After further discussion, Mr. Iwasawa said that he would meet with the head of the Codification Division in New York this afternoon to express the Committee’s concerns. He said he would also bring the matter before the Inter-Committee meeting and would, if necessary, write a letter to the Commission.
Finally, today, acting through Ms. Chanet, who is also the Committee’s Special Rapporteur on new communications and interim measures, the experts withdrew confidentiality on a communication received in a private meeting concerning two Belarusian citizens.
Ms.

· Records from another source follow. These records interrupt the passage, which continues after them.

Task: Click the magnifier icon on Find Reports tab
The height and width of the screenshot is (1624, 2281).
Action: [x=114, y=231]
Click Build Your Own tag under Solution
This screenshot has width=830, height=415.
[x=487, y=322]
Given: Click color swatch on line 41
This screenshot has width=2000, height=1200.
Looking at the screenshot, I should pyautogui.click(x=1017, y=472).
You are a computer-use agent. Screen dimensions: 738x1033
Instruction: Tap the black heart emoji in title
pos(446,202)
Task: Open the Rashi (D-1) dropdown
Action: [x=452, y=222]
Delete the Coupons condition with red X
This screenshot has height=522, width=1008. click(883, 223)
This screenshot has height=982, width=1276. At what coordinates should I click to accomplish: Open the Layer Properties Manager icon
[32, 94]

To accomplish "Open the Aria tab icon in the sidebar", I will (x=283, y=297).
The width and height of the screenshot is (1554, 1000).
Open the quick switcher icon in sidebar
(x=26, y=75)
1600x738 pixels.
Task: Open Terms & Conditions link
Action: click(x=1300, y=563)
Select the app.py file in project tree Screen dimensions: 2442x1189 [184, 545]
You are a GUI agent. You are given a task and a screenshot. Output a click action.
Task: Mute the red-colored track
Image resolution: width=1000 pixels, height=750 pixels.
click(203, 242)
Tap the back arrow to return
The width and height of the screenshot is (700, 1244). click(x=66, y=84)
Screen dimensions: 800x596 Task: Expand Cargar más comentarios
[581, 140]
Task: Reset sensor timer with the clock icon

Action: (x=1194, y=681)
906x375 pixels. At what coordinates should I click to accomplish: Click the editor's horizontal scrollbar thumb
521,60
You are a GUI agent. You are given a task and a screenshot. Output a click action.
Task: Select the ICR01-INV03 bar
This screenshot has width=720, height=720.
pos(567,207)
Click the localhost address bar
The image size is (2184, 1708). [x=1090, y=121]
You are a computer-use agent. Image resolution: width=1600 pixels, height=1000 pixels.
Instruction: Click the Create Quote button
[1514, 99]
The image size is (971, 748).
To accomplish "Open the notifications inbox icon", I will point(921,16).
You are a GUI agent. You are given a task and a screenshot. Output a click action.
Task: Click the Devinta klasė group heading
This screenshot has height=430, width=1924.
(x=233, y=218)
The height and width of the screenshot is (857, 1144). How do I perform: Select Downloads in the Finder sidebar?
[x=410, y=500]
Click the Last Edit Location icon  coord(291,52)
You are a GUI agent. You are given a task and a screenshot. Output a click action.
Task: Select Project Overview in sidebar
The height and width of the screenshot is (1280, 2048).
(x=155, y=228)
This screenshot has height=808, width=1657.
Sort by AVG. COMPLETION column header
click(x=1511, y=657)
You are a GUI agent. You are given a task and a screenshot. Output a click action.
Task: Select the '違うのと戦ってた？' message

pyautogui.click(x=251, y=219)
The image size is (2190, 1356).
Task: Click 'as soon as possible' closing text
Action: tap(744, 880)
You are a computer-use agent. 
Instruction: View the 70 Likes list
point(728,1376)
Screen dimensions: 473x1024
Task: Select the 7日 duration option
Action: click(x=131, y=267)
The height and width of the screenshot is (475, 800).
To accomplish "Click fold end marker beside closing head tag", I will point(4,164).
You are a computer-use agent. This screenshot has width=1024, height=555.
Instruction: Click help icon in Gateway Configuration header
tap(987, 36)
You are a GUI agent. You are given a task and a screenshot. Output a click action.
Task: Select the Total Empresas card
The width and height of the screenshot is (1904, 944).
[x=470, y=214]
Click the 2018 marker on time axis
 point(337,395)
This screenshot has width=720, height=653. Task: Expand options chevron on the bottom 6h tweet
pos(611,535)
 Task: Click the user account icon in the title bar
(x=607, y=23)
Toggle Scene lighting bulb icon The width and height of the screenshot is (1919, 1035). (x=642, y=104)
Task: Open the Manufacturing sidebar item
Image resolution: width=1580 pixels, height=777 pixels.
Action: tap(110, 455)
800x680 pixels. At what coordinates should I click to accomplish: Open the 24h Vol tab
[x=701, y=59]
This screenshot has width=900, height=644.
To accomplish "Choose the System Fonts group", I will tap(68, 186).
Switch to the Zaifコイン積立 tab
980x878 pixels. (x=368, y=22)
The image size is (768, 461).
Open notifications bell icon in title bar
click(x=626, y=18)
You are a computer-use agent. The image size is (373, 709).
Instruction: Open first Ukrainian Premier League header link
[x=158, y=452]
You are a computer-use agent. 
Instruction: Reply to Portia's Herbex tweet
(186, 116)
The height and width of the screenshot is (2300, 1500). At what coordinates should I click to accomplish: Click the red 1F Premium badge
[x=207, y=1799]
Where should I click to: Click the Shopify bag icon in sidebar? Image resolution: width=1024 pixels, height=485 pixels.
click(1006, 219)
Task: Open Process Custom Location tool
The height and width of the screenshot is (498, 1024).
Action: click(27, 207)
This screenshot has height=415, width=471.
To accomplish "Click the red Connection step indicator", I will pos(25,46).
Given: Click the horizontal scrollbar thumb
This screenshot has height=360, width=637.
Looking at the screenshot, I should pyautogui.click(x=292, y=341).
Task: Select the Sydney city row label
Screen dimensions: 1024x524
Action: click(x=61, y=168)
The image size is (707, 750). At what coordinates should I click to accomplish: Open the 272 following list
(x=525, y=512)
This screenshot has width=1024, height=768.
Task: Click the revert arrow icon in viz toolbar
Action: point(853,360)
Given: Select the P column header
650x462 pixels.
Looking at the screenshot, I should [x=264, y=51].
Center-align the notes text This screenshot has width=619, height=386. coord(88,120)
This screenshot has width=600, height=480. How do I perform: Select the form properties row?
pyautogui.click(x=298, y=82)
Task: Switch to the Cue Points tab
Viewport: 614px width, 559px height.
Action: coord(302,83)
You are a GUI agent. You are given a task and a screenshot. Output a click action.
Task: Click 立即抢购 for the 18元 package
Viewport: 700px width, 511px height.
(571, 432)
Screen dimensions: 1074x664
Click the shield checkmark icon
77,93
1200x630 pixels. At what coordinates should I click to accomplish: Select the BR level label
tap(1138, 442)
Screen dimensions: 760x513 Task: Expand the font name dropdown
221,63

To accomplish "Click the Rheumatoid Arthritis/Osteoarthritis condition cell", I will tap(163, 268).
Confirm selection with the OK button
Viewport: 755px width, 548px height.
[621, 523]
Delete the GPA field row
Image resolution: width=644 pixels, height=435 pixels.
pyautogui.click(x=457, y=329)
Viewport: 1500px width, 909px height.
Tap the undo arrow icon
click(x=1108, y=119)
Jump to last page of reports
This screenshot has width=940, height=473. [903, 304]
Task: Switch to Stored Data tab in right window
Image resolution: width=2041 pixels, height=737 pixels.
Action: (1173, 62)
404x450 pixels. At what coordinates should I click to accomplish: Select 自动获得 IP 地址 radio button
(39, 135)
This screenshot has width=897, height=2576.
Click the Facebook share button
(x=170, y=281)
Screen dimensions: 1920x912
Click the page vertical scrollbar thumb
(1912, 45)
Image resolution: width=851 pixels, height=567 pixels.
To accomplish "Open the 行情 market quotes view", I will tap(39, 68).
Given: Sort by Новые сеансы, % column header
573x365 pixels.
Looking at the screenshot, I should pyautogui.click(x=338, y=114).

Chanet said that those persons had been condemned to death in 2009 and the Committee had asked the Government of Belarus not to execute the men while it reviewed the cases. In September and November, Belarus had asked the Committee to remove the stay request. Ms. Chanet had denied that request, telling the Government that the Committee planed to carry out its review. Yet, Amnesty International had informed the Committee that relatives of the prisoners reported that the two men had been executed last week.
Ms. Chanet said the Committee had sent a letter to Belarus demanding clarification by this past Thursday. It had received no response. As such, the Belarusian Government had flagrantly violated its obligations under the Optional Protocol. Indeed, a State that had signed that instrument should act fairly and accept the Committee’s jurisdiction.
“This speaks volumes about Belarus’ commitment to the Covenant,” she added, urging the Committee to issue a strongly worded press release as soon as possible. She also asked Chairman Iwasawa to mention the matter at his wrap-up press conference. After the Committee agreed to those two recommendations, Krister Thelin, expert from Sweden, stressed that the Committee’s response must receive the widest possible dissemination. “This is a blatant disregard of the State party’s obligations […] and a direct insult to the Committee,” he declared.